In the last decade, RFA has been shown to be an effective and curative treatment for early HCC.2,5,6,7,8 In most jurisdictions, RFA has become the preferred treatment for patients with single HCC ≤ 2 cm who are not granted MELD exception points and whose calculated MELD score is usually very low, precluding listing for an organ transplant.24 Therefore, RFA seems an adequate treatment, with the caveat that tumor recurrence after ablation is high and the optimal treatment after recurrence is not well described.2,5,6,7,8 There is scarce information on the outcomes of SLT for recurrent HCC after RFA. In their series, N’Kontchou et al. reported 21 patients who were transplanted for HCC recurrence following RFA, and found similar outcomes to patients who were primarily transplanted.6 Similarly, our results suggest that the results after SLT for recurrent HCC following RFA (5-year survival of 68%) are satisfactory and comparable with PLT. Therefore, SLT post-RFA treatment may represent a good option.
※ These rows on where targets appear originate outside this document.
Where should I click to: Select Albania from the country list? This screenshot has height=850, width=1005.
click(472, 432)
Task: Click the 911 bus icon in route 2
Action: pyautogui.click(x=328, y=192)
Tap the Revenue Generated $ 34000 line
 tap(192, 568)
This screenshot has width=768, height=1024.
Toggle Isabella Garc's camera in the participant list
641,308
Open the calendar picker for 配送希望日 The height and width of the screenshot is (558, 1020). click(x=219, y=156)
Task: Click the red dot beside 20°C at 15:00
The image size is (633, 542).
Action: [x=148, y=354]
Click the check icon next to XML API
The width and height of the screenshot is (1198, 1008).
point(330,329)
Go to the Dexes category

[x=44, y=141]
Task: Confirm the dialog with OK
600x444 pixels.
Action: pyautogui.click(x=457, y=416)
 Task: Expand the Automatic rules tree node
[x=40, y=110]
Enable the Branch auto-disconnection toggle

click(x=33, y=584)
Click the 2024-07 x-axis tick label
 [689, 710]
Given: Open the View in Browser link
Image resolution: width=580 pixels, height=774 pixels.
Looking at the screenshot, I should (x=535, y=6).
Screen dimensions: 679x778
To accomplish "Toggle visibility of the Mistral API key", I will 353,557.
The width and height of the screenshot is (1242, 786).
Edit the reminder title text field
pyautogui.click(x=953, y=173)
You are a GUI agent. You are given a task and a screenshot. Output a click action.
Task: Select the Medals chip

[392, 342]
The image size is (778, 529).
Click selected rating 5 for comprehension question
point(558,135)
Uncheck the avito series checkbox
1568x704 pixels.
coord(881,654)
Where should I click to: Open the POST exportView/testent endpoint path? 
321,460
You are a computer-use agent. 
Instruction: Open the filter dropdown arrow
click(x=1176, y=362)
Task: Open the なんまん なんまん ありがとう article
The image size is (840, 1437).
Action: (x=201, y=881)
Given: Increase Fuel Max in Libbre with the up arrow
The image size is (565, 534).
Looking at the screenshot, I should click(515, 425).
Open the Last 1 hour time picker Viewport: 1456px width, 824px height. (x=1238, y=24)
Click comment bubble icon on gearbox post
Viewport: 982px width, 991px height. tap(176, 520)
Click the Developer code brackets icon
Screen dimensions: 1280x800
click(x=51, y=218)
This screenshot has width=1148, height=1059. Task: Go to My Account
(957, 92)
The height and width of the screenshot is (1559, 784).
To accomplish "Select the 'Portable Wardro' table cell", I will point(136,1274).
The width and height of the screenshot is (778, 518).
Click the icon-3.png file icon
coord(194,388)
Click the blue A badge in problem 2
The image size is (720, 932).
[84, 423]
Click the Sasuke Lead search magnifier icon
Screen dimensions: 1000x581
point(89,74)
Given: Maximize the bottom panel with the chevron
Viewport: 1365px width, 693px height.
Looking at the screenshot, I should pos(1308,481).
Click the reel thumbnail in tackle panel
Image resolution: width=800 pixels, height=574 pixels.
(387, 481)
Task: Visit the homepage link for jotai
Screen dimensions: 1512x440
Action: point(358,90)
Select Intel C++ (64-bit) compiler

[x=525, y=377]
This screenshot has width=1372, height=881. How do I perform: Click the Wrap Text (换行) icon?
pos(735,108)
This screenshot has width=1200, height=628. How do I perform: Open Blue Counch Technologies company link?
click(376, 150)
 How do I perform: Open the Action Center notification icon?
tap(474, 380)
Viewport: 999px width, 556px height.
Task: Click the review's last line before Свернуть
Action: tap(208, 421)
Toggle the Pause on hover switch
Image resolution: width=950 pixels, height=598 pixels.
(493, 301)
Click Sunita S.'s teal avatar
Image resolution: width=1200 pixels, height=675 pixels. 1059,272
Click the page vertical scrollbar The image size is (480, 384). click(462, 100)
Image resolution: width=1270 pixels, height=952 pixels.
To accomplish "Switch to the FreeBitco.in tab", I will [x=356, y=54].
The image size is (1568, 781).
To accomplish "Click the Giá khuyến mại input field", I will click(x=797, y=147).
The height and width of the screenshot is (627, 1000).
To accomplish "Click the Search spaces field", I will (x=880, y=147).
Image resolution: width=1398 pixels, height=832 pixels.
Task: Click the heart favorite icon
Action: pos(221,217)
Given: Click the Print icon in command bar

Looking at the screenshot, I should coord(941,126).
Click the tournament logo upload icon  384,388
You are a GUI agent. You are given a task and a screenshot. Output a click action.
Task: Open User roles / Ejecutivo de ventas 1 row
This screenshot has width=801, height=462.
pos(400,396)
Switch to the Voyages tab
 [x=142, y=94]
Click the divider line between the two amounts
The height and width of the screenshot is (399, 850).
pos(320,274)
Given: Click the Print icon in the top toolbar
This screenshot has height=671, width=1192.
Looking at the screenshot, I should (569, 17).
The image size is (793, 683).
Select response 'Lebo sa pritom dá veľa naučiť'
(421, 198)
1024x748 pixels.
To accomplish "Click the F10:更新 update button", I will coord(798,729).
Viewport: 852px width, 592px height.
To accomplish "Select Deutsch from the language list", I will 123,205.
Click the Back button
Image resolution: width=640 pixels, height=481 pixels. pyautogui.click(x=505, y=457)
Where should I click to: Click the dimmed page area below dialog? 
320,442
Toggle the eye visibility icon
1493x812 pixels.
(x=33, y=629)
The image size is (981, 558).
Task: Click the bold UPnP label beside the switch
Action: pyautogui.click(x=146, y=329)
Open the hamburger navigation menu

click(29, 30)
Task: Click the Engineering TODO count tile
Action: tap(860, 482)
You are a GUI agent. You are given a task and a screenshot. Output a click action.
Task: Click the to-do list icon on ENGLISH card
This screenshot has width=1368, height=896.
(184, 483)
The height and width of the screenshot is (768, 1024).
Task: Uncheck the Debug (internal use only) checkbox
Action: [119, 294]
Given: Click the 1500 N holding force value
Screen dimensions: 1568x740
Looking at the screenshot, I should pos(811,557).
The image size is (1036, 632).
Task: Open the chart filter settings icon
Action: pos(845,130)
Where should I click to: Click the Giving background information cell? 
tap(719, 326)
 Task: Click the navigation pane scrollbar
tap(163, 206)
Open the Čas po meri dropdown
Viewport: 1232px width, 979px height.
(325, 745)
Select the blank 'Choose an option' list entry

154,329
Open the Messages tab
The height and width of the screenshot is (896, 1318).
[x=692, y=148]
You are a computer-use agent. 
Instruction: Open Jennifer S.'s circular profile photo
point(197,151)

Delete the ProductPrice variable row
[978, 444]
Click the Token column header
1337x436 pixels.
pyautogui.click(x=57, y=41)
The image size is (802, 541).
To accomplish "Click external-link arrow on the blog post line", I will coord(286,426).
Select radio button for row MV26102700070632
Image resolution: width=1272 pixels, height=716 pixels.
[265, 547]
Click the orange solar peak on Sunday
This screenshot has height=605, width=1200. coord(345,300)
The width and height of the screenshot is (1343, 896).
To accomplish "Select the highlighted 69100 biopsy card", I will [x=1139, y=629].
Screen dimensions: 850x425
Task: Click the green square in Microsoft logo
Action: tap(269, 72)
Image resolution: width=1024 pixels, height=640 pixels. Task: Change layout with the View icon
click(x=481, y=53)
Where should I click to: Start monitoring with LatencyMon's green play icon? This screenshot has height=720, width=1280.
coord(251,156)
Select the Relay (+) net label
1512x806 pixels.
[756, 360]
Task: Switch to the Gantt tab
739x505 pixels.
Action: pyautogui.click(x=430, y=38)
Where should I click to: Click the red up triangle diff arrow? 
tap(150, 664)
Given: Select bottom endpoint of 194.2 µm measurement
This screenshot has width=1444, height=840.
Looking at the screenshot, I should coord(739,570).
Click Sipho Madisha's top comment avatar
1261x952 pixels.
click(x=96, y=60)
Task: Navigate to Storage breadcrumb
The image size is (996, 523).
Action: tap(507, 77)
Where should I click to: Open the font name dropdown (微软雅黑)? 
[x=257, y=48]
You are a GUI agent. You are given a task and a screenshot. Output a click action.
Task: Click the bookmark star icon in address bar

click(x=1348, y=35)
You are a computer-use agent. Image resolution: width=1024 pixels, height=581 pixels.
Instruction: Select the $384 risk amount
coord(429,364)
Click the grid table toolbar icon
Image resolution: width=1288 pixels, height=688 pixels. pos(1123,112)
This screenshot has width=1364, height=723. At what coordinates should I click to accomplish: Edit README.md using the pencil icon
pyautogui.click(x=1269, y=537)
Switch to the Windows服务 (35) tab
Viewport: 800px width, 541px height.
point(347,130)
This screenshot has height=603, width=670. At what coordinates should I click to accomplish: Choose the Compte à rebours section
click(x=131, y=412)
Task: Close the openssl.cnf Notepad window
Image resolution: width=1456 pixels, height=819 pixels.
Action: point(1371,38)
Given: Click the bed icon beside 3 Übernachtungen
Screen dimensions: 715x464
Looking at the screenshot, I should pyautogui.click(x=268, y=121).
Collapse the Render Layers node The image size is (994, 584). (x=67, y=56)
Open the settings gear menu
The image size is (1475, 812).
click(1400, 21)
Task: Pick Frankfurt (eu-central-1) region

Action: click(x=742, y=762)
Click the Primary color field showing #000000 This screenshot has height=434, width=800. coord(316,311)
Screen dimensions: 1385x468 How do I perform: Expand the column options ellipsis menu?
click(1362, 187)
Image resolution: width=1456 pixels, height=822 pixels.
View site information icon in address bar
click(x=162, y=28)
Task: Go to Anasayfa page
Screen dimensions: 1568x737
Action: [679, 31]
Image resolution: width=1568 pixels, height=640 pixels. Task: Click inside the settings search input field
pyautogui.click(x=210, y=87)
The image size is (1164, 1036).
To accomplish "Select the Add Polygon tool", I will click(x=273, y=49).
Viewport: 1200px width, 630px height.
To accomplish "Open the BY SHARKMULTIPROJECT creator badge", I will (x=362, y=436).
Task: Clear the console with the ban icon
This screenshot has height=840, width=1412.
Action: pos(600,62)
Not surprisingly, the LR group had a larger proportion of multifocal tumors and tumors had a larger size compared with the RFA group. The current guidelines do not provide a clear cut-off for tumor size when offering LR,2,3 and some studies have shown good results with resection of multifocal HCC.26,27 Therefore, at our institution, we offer LR to patients without portal hypertension and resectable tumors. Interestingly, time to recurrence was longer in patients treated with LR compared with RFA. The recurrence pattern post-LR was concordant with a previous single-center study including more than 600 patients.28 Post-transplant outcomes (survival and tumor recurrence) following SLT after LR or RFA were comparable.

Our study had several limitations. The current study sample size is relatively small, increasing the risk of type I and II errors. We did not have access to the whole cohort of patients since the time of LR or RFA, therefore the analysis examined events after listing. Some data were collected retrospectively. Nevertheless, our study provides important information on the results of SLT for HCC recurrence following intention-to-cure treatments.

Conclusion

SLT is a potential therapy for HCC recurrence following intent to cure with LR or RFA. The results are similar to PLT, with a 5-year survival of 70%. Further studies are warranted to examine on an intention-to-treat basis from the time of LR and RFA.